→ **Stored data entries**:
*** Begin section ***
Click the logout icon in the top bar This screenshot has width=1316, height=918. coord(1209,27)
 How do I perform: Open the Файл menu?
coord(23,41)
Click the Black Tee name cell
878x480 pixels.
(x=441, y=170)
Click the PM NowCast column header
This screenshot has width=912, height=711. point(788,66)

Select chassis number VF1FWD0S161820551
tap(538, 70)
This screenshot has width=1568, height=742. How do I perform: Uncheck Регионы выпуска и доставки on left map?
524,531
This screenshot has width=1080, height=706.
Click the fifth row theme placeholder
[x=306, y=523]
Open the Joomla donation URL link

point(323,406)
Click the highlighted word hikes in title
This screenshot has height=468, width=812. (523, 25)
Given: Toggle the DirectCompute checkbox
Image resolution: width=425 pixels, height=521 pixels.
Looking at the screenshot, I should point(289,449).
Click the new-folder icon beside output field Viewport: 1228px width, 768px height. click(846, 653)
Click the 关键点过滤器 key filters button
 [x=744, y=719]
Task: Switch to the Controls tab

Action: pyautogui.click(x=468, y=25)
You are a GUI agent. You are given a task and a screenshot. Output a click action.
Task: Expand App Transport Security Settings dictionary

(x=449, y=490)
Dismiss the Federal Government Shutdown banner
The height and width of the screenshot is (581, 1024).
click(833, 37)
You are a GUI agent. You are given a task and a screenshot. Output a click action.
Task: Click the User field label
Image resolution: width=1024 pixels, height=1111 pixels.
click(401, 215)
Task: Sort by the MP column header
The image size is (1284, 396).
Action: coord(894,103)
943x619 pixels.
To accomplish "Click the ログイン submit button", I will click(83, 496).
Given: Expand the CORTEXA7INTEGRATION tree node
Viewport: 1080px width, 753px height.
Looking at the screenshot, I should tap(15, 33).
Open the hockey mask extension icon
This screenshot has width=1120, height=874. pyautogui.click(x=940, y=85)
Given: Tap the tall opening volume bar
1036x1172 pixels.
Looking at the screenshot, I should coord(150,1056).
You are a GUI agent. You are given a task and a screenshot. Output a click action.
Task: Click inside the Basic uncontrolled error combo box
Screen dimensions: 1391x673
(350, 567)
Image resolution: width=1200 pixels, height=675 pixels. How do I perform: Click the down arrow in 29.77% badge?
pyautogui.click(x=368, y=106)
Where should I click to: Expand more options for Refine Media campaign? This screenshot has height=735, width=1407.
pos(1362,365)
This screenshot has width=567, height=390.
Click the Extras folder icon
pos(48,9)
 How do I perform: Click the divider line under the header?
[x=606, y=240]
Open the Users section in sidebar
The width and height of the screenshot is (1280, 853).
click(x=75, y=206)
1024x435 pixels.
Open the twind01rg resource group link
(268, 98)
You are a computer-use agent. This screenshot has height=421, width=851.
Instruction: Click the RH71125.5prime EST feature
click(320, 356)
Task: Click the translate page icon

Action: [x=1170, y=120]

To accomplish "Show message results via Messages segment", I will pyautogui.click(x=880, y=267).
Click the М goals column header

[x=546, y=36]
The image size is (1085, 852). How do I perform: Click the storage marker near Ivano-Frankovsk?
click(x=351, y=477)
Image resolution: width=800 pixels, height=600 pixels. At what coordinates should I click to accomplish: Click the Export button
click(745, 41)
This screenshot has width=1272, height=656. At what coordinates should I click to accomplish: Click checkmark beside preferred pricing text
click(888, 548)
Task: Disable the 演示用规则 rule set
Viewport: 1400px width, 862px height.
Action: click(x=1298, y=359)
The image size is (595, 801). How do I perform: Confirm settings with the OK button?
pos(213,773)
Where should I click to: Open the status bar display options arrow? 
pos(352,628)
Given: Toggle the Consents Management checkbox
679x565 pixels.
*** End section ***
→ **Exercise aim**:
Please show each line in the records above that contains "field".

→ **Answer to the problem**:
Click the new-folder icon beside output field Viewport: 1228px width, 768px height. click(846, 653)
Task: Click the User field label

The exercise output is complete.